Early results from the ATALANTE-1 Phase 3 trial indicate that Tedopi benefits people with advanced non-small cell lung cancer (NSCLC) who failed to respond to prior checkpoint inhibitor therapy, OSE Immunotherapeutics reported.
Three enrolled patients responded positively to third-line treatment with Tedopi, either achieving a partial reduction of their tumors or experiencing stable disease, with a good safety profile.
The findings were revealed at the recent American Association of Cancer Research (AACR) 2019 Annual Meeting in Atlanta, Georgia, in the presentation “Early signs of activity of Tedopi OSE2101, a multiple neoepitope vaccine, in a phase 3 trial in advanced lung cancer patients after failure to previous immune checkpoint inhibitors ATALANTE-1.”
Tedopi is a cancer vaccine being developed by OSE Immunotherapeutics for the treatment of NSCLC and pancreatic cancer. It contains 10 neo-epitopes — small proteins optimized to mimic five tumor-associated antigens frequently expressed in lung cancer cells.
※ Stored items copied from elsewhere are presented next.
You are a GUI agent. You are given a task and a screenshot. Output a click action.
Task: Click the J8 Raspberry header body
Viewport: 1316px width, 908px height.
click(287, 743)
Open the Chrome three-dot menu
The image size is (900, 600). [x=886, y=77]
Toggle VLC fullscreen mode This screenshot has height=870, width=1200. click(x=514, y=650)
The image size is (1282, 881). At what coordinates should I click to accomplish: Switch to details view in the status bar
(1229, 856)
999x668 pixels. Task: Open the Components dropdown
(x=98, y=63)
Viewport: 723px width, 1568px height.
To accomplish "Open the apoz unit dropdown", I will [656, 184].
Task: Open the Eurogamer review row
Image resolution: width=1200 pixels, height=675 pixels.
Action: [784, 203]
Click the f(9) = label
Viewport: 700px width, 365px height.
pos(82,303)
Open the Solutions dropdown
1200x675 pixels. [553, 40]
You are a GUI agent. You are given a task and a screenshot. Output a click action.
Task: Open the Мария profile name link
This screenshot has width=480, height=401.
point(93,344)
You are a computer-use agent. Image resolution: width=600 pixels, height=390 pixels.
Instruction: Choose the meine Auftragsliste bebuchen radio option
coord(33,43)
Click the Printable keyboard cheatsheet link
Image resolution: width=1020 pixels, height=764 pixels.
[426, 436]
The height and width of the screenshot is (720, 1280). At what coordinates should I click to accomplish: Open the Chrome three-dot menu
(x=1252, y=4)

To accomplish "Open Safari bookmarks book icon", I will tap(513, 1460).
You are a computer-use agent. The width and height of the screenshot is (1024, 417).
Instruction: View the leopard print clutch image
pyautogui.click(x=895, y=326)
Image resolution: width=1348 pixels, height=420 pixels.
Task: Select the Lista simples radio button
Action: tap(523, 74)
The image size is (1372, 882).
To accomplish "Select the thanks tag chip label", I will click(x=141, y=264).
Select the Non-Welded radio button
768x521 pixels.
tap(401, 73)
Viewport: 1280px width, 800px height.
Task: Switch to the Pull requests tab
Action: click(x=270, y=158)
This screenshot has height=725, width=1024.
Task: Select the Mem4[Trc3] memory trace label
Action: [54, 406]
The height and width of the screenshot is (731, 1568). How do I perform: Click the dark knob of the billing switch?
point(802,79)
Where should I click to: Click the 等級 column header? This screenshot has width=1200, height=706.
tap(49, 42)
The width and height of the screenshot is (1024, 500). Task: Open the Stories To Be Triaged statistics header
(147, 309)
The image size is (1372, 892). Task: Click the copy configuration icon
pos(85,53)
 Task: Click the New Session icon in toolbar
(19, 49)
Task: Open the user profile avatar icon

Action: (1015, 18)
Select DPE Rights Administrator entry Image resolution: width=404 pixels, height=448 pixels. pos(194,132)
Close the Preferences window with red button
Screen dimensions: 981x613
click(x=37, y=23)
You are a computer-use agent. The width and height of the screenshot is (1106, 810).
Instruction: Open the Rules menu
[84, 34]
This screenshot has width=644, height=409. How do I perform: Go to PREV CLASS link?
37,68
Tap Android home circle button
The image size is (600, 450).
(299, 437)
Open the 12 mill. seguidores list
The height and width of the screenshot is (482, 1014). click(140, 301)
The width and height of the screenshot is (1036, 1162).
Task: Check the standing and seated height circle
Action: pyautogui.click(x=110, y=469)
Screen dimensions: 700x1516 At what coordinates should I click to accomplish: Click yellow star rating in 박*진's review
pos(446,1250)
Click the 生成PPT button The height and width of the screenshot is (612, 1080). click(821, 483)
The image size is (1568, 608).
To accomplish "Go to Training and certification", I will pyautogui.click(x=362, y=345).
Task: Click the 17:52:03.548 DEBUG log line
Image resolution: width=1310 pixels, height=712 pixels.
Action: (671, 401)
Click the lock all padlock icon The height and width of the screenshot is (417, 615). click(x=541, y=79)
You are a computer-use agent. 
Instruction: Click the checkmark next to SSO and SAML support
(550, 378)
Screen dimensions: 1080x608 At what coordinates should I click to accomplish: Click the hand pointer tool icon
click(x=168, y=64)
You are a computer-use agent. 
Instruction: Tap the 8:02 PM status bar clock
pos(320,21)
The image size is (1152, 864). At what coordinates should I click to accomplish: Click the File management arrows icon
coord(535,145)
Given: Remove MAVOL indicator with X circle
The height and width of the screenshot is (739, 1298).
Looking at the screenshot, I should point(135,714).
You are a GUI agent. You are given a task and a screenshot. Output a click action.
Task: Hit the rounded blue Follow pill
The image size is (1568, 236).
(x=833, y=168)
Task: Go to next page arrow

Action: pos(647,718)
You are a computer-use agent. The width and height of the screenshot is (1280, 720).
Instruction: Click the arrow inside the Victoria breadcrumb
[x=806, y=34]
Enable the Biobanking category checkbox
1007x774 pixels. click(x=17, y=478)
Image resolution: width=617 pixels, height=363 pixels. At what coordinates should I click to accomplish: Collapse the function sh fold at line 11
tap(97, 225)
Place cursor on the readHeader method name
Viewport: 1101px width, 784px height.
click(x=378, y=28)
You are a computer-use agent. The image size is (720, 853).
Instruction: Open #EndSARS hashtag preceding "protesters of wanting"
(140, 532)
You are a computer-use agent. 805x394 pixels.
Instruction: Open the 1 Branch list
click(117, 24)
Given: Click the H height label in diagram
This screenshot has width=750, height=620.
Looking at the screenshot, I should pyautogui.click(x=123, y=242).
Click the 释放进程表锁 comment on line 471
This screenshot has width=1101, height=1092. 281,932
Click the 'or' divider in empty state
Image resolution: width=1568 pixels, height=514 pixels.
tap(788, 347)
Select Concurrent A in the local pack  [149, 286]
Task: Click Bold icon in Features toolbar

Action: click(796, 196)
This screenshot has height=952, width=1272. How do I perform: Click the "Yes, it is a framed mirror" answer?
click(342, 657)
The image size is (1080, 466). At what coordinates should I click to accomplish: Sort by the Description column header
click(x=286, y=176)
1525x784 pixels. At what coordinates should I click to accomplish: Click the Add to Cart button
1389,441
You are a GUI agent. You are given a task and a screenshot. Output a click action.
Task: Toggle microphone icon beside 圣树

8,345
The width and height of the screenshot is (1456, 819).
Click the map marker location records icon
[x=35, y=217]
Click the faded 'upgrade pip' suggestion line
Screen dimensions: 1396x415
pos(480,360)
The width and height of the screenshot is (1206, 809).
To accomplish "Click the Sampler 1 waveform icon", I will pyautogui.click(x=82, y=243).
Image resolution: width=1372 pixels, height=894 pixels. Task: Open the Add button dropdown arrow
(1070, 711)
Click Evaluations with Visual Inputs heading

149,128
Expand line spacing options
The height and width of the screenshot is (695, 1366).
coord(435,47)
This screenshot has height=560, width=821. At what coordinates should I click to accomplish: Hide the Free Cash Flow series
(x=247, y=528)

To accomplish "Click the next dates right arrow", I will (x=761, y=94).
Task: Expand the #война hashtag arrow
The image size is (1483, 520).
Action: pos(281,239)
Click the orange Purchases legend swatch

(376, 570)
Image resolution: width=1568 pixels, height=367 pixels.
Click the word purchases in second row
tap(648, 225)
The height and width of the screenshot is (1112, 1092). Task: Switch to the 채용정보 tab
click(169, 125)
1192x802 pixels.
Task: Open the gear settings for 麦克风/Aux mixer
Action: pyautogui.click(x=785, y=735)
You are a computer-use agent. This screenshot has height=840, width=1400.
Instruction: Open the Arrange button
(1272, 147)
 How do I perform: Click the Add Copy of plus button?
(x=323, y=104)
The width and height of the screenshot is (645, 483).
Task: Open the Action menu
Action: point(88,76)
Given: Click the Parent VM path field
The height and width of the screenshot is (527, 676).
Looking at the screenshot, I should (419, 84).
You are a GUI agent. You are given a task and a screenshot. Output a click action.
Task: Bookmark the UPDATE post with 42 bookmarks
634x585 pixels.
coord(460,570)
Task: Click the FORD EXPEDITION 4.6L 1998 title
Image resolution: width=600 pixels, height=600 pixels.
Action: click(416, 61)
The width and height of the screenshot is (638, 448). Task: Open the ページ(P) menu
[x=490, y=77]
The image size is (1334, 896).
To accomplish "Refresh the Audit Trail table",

Tedopi works by exposing those antigens to the immune system, stimulating it to recognize and kill cancer cells.
In an earlier Phase 2 trial, Tedopi led to outstanding survival rates among lung cancer patients with brain metastasis who had received several prior lines of therapy.
Thus, OSE designed ATALANTE-1 (NCT02654587) to determine whether Tedopi is more effective at extending overall survival than standard chemotherapy — Taxotere (docetaxel) or Alimta (pemetrexed) — in advanced NSCLC patients.
Taking place at multiple centers in the U.S., Europe, and Israel, the trial is evaluating Tedopi as treatment for HLA-A2 positive patients at an advanced stage who failed to respond to one or two prior treatments with PD-1/PD-L1 immune checkpoint inhibitors.
The results presented at the AACR annual meeting describe the cases of three patients enrolled in the trial who achieved a clinical benefit with Tedopi.
After a treatment duration that ranged from 4.9 to more than 12 months, one patient achieved a partial response and two others reached stable disease as defined by RECIST 1.1 criteria.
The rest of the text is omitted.